Dataset entries
# # #

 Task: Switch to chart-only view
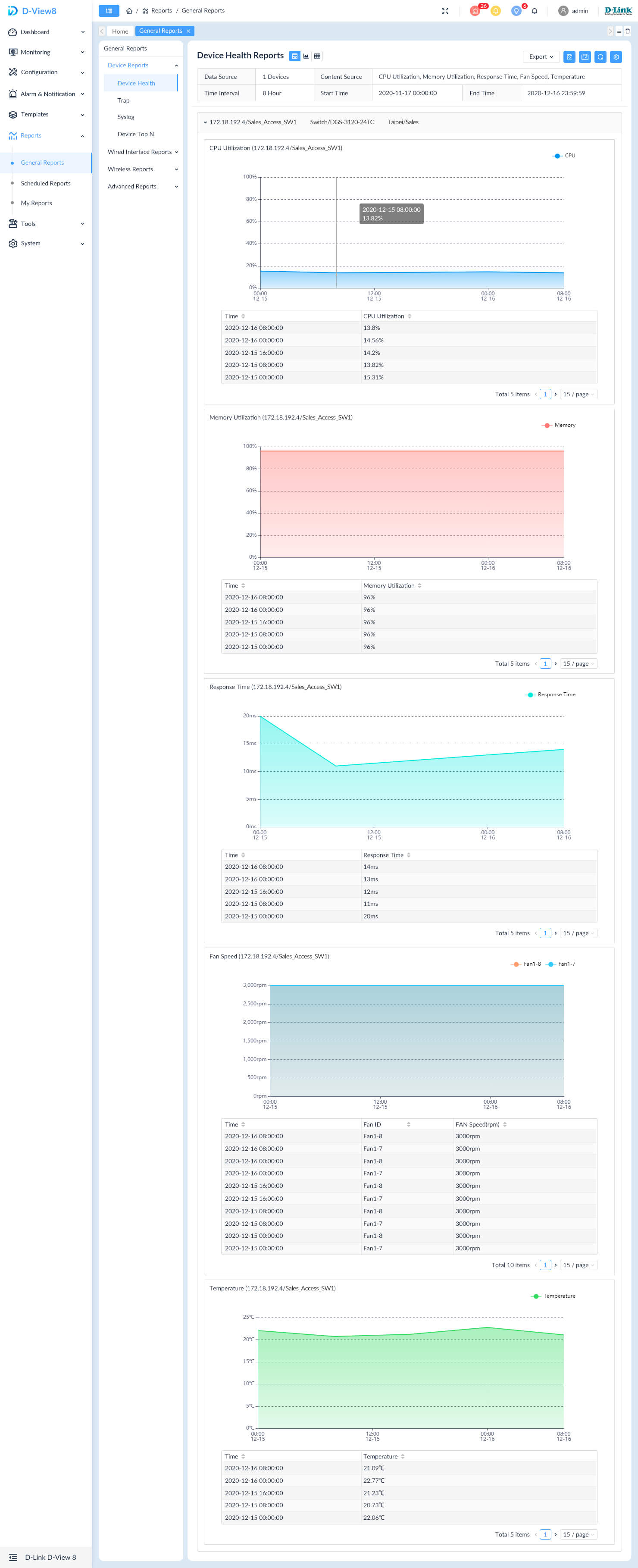(x=306, y=56)
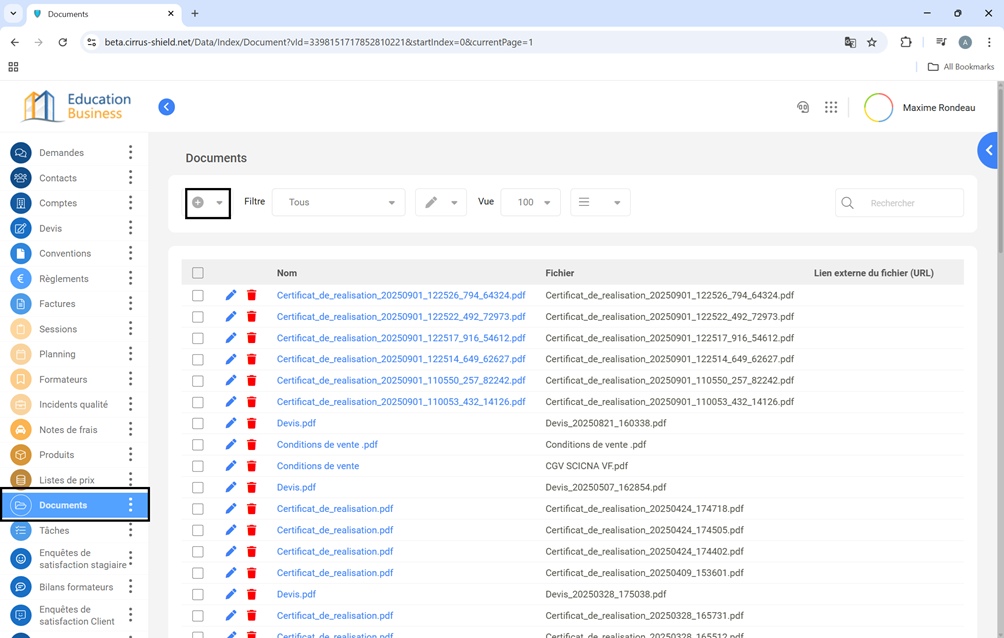Viewport: 1004px width, 638px height.
Task: Open Formateurs in the sidebar menu
Action: 63,379
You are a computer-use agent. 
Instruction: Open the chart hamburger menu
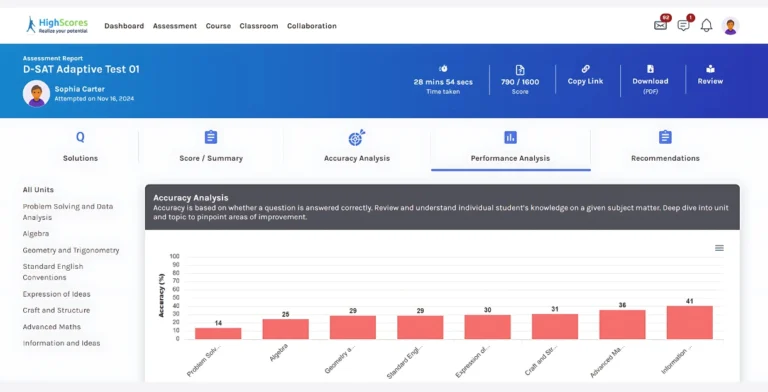click(x=719, y=248)
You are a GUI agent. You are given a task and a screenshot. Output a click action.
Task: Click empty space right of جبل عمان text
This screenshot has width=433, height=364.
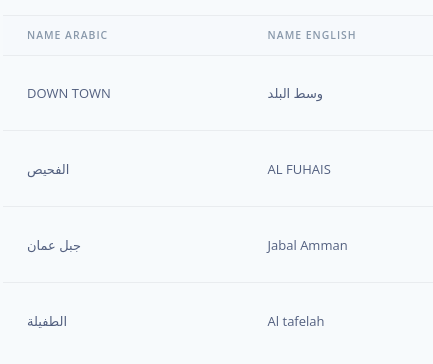tap(170, 246)
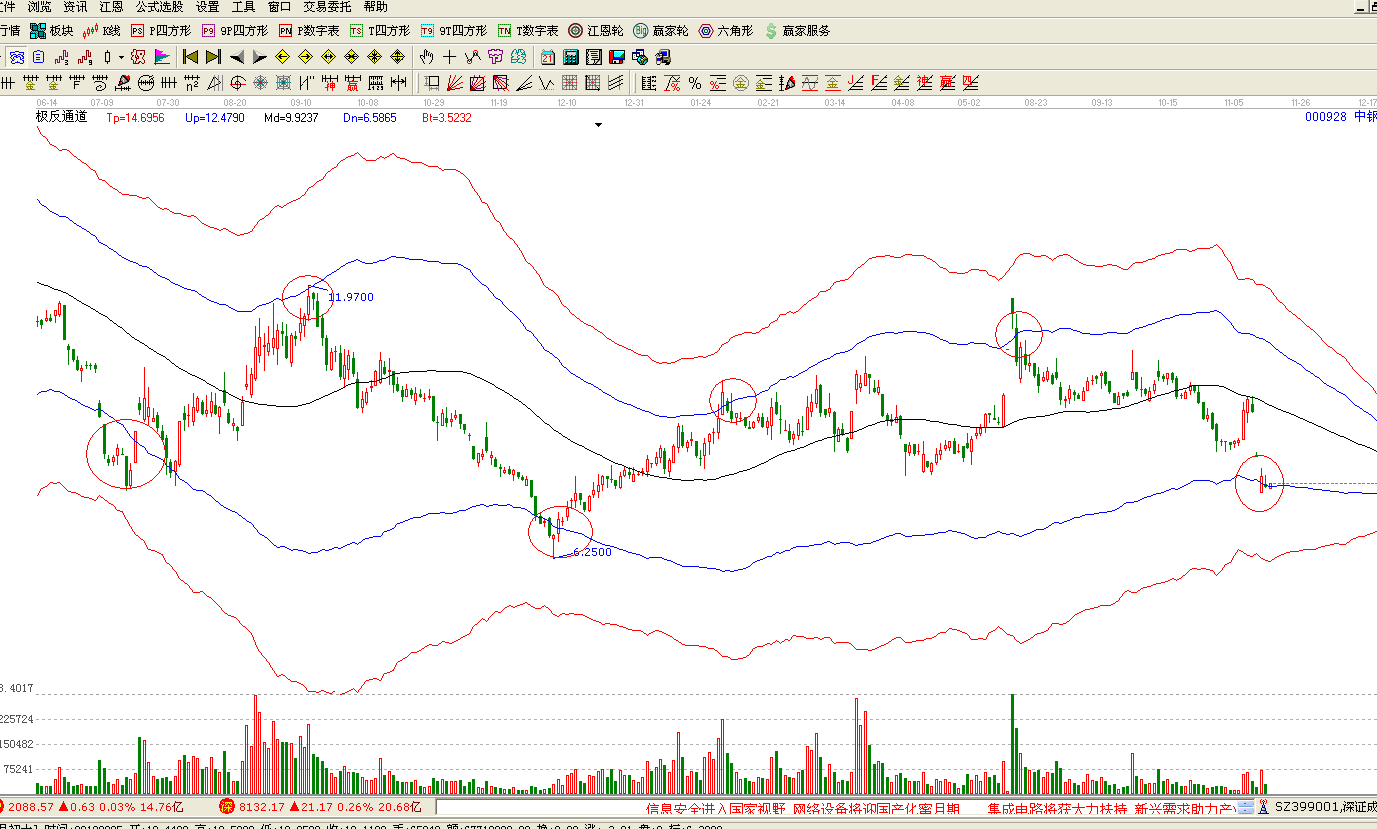Image resolution: width=1377 pixels, height=829 pixels.
Task: Click the calendar icon in toolbar
Action: tap(548, 57)
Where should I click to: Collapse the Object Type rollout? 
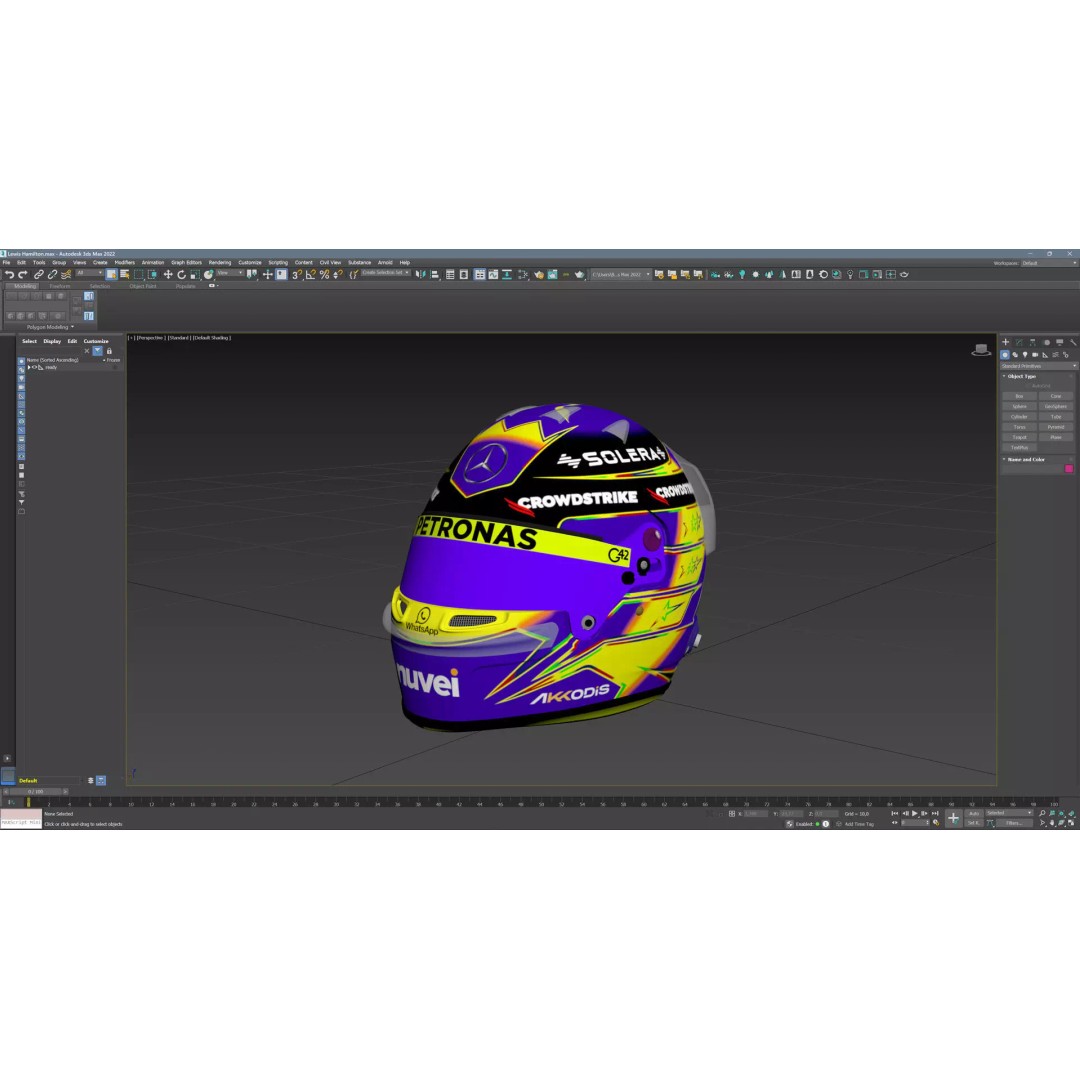pyautogui.click(x=1005, y=376)

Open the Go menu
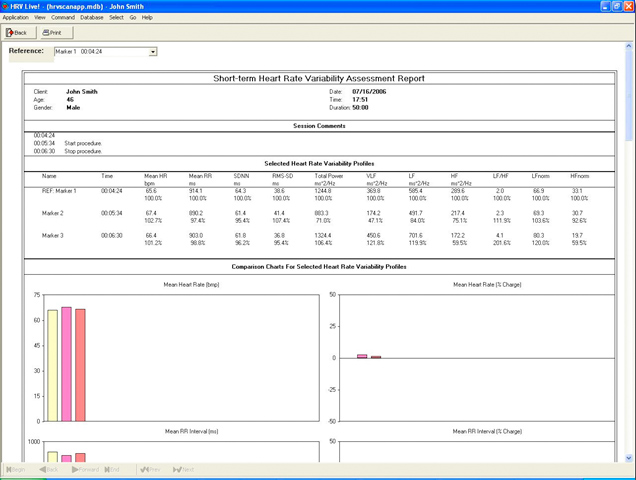coord(133,17)
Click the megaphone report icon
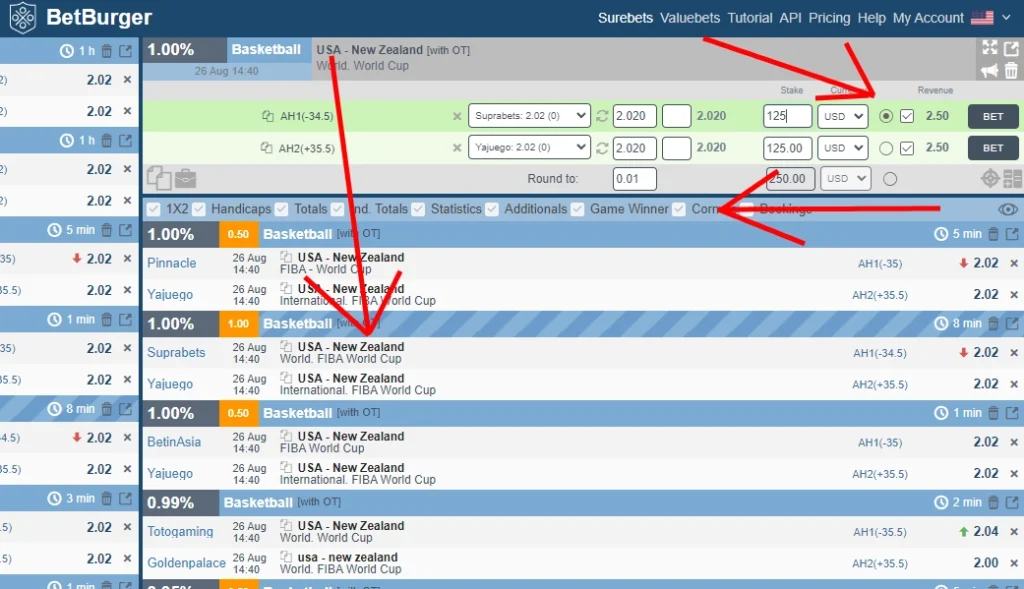The width and height of the screenshot is (1024, 589). [989, 70]
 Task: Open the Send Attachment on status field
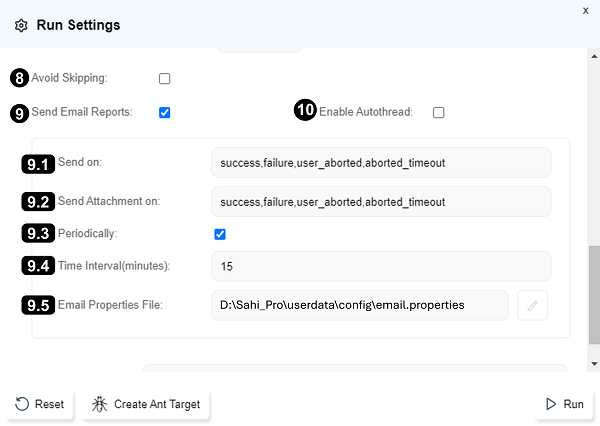click(380, 201)
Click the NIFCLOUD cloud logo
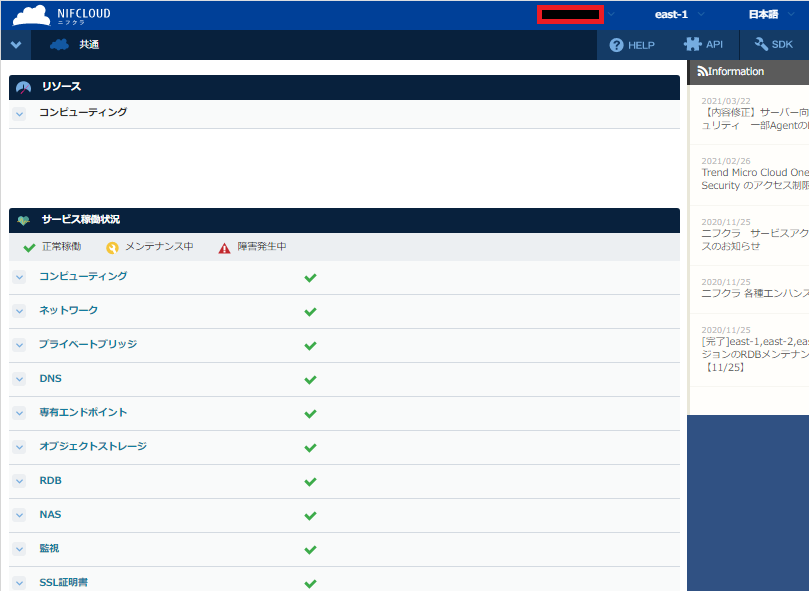This screenshot has height=591, width=809. [x=31, y=15]
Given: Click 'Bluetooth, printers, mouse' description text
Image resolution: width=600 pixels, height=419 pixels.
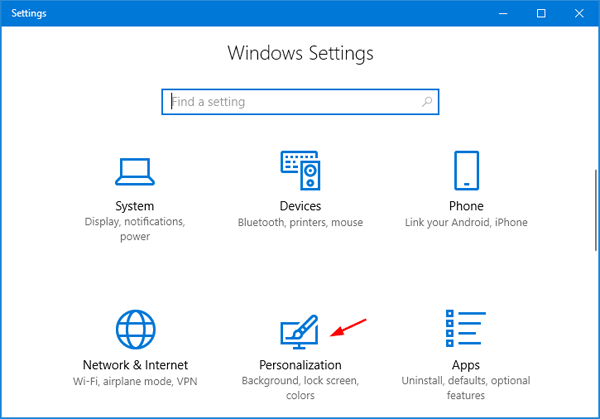Looking at the screenshot, I should pos(300,223).
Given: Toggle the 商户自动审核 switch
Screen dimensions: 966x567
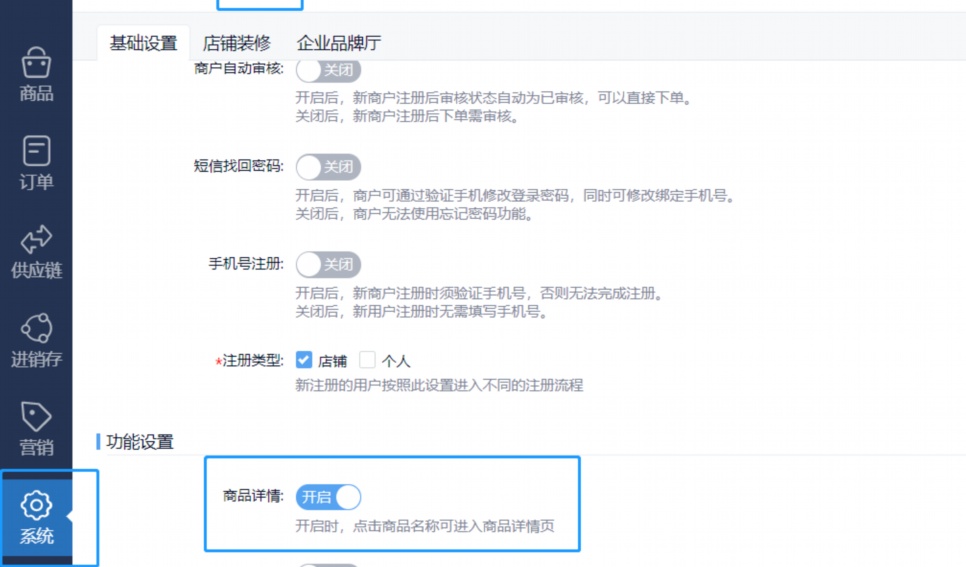Looking at the screenshot, I should point(328,70).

# # #

## Task
Because only the text is wanted, repeat all the entries exactly and leave out the pictures.

## Result of this exercise
 Task: Switch to chart-only view
(x=306, y=56)
Viewport: 1004px width, 638px height.
Task: Open Formateurs in the sidebar menu
Action: 63,379
You are a computer-use agent. 
Instruction: Open the chart hamburger menu
click(x=719, y=248)
You are a GUI agent. You are given a task and a screenshot. Output a click action.
Task: Click empty space right of جبل عمان text
This screenshot has width=433, height=364.
tap(170, 246)
Image resolution: width=1377 pixels, height=829 pixels.
Task: Click the calendar icon in toolbar
Action: tap(548, 57)
Where should I click to: Collapse the Object Type rollout? 
pyautogui.click(x=1005, y=376)

Open the Go menu
coord(133,17)
Click the megaphone report icon
The width and height of the screenshot is (1024, 589). [989, 70]
 Task: Open the Send Attachment on status field
click(380, 201)
Click the NIFCLOUD cloud logo
This screenshot has height=591, width=809. [x=31, y=15]
Given: Click 'Bluetooth, printers, mouse' description text
Image resolution: width=600 pixels, height=419 pixels.
Looking at the screenshot, I should pos(300,223).
Given: Toggle the 商户自动审核 switch
Screen dimensions: 966x567
Looking at the screenshot, I should point(328,70).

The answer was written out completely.